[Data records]
..............................

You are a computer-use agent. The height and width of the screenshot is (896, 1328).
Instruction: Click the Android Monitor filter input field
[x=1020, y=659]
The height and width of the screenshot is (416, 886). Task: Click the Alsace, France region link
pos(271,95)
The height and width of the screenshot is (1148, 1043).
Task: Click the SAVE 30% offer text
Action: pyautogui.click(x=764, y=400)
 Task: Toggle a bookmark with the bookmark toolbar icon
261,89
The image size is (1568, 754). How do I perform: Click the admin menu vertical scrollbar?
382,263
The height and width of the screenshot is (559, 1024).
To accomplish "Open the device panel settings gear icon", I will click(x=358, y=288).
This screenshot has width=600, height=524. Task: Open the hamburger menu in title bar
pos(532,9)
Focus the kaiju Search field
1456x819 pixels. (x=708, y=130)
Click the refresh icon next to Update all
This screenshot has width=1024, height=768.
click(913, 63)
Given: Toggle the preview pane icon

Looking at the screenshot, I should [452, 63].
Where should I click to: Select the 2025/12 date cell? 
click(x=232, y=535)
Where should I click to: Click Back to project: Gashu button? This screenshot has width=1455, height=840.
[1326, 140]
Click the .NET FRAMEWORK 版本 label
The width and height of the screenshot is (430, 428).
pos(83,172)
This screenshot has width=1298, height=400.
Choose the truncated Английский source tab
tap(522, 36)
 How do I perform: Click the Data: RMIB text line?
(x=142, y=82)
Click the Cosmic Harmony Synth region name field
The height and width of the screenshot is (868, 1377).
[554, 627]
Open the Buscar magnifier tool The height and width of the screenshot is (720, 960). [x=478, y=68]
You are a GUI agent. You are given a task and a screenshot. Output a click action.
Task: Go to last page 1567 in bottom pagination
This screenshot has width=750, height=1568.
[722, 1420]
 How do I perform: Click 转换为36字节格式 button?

..............................

__TASK GOAL__: Keep every word intact and transcribe the records in full.

__ANSWER TO THIS EXERCISE__:
You are a computer-use agent. The height and width of the screenshot is (896, 1328).
Instruction: Click the Android Monitor filter input field
[x=1020, y=659]
The height and width of the screenshot is (416, 886). Task: Click the Alsace, France region link
pos(271,95)
The height and width of the screenshot is (1148, 1043).
Task: Click the SAVE 30% offer text
Action: pyautogui.click(x=764, y=400)
 Task: Toggle a bookmark with the bookmark toolbar icon
261,89
The image size is (1568, 754). How do I perform: Click the admin menu vertical scrollbar?
382,263
The height and width of the screenshot is (559, 1024).
To accomplish "Open the device panel settings gear icon", I will click(x=358, y=288).
This screenshot has width=600, height=524. Task: Open the hamburger menu in title bar
pos(532,9)
Focus the kaiju Search field
1456x819 pixels. (x=708, y=130)
Click the refresh icon next to Update all
This screenshot has width=1024, height=768.
click(913, 63)
Given: Toggle the preview pane icon

Looking at the screenshot, I should [452, 63].
Where should I click to: Select the 2025/12 date cell? 
click(x=232, y=535)
Where should I click to: Click Back to project: Gashu button? This screenshot has width=1455, height=840.
[1326, 140]
Click the .NET FRAMEWORK 版本 label
The width and height of the screenshot is (430, 428).
pos(83,172)
This screenshot has width=1298, height=400.
Choose the truncated Английский source tab
tap(522, 36)
 How do I perform: Click the Data: RMIB text line?
(x=142, y=82)
Click the Cosmic Harmony Synth region name field
The height and width of the screenshot is (868, 1377).
[554, 627]
Open the Buscar magnifier tool The height and width of the screenshot is (720, 960). [x=478, y=68]
You are a GUI agent. You are given a task and a screenshot. Output a click action.
Task: Go to last page 1567 in bottom pagination
This screenshot has width=750, height=1568.
[722, 1420]
 How do I perform: Click 转换为36字节格式 button?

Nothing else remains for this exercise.